The buzz around the publishing industry is that advances of $10,000 “are the new $50,000”. One publishing rep told me this almost proudly, as if her employer was being more financially responsible by cutting back on egregious funding of authors. When I pointed out that the idea was that publishers were backing up their decision to publish an author’s work by ponying up some money in advance to allow the author to work undisturbed by mundane things like having to house, feed and clothe themselves and their families, I got a blank look. I then pointed out that the money was a loan. It wasn’t a gift. The publisher was gambling that the author’s work would make the advance back – so was the author.
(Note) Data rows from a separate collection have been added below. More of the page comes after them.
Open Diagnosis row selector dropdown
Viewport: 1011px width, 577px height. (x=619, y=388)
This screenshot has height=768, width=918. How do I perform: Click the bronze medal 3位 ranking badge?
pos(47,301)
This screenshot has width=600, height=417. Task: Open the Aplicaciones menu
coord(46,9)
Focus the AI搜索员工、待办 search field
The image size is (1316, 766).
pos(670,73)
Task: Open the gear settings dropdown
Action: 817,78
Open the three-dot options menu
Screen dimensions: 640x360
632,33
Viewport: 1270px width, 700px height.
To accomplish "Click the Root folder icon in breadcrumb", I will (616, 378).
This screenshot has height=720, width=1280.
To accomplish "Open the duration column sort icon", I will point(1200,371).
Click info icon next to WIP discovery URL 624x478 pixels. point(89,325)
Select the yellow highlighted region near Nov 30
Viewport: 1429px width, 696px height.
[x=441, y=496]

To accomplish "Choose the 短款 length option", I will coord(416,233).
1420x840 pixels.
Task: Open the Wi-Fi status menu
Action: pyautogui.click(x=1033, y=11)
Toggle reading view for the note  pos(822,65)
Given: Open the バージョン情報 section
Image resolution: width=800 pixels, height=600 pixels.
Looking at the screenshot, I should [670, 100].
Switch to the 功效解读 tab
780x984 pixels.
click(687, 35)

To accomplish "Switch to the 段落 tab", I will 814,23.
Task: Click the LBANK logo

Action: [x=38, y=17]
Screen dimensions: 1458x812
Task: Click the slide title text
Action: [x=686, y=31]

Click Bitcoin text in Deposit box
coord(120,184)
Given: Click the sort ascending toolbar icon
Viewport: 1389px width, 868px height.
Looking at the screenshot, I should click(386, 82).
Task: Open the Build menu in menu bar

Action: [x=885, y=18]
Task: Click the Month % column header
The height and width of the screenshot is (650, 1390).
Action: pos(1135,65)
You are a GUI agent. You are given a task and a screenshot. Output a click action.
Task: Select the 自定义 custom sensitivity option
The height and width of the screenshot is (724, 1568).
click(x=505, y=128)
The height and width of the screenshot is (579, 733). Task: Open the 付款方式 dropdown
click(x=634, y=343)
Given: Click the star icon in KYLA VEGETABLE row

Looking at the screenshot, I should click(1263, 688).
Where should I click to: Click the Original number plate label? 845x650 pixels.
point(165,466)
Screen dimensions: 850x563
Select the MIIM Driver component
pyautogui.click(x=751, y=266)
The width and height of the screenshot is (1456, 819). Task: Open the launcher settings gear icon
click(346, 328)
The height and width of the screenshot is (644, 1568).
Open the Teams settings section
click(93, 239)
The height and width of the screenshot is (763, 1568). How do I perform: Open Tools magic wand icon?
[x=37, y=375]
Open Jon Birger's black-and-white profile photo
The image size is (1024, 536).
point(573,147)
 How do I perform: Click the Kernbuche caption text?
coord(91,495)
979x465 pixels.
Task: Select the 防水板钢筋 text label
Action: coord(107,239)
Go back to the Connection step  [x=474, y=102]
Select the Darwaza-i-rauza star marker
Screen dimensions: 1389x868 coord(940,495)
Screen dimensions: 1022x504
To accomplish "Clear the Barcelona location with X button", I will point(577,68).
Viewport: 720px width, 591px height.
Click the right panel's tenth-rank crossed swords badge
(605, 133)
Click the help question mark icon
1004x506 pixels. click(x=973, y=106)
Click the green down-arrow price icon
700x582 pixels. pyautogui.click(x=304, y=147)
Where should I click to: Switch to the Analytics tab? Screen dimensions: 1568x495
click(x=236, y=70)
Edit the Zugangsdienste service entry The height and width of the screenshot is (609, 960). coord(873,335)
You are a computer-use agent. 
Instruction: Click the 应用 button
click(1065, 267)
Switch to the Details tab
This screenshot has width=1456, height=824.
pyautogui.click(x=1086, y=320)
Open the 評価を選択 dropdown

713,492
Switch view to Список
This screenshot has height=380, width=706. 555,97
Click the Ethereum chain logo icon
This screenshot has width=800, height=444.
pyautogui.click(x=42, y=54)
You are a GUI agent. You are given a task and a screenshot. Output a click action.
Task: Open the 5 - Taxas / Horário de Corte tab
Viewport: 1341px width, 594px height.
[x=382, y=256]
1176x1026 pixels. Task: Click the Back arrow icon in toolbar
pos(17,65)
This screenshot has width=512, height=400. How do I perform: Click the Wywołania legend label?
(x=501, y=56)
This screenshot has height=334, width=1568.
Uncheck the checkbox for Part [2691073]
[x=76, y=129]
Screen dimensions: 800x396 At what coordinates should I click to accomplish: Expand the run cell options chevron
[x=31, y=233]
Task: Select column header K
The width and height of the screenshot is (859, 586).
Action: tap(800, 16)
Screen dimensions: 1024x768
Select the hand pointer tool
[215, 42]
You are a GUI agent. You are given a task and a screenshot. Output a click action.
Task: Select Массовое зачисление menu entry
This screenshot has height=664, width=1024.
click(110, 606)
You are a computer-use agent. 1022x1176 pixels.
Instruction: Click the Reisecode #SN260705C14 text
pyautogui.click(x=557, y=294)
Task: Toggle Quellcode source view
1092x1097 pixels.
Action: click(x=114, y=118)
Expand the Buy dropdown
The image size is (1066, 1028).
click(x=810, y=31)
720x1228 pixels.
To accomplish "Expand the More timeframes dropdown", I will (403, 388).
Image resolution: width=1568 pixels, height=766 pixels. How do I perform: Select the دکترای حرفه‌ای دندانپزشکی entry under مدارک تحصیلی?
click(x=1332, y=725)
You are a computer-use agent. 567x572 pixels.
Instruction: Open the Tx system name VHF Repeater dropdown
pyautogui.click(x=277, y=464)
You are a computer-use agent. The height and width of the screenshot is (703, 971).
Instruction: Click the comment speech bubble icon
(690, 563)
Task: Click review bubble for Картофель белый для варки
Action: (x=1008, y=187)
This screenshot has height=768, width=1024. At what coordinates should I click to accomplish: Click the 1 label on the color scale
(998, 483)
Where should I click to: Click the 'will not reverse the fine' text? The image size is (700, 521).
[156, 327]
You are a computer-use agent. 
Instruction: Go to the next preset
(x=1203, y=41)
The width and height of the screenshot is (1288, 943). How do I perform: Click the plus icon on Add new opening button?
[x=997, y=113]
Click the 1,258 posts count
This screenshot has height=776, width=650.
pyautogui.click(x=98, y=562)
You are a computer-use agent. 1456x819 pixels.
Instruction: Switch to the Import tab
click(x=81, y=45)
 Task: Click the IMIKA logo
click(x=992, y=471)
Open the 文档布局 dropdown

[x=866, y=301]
The question is: how can an author – most of whom, especially at the beginning, have little money – write a novel on $10,000. That takes most of us about six months to accomplish, meaning you would have to support yourself for half a year on that amount, let alone a family? The real tragedy for us crime writers is that even a $10,000 advance from a large publisher is pretty much the stuff of dreams now.

The real problem here is the reasoning behind advances has become lost in the shuffle. But then again, modern culture is all about NOW. History almost seems an afterthought.

So getting back to the Gibson piece, the promotion and health of “written culture” is wholly in the hands of every stakeholder (governments, the public, business interests and artists) that all need to work together to find solutions. To do this, though, the primary focus should be on the creators of the art, because without them, there is none.

In the rush to the bottom, it seems to be something that’s gotten completely lost in the shuffle, and even Gibson hasn’t recognized this.

1 comment:

Charlotte Hinger said...

Rick, I agree, and I don't know how those who are trying to support themselves exclusively by writing are doing it. One has to be a best-selling writer.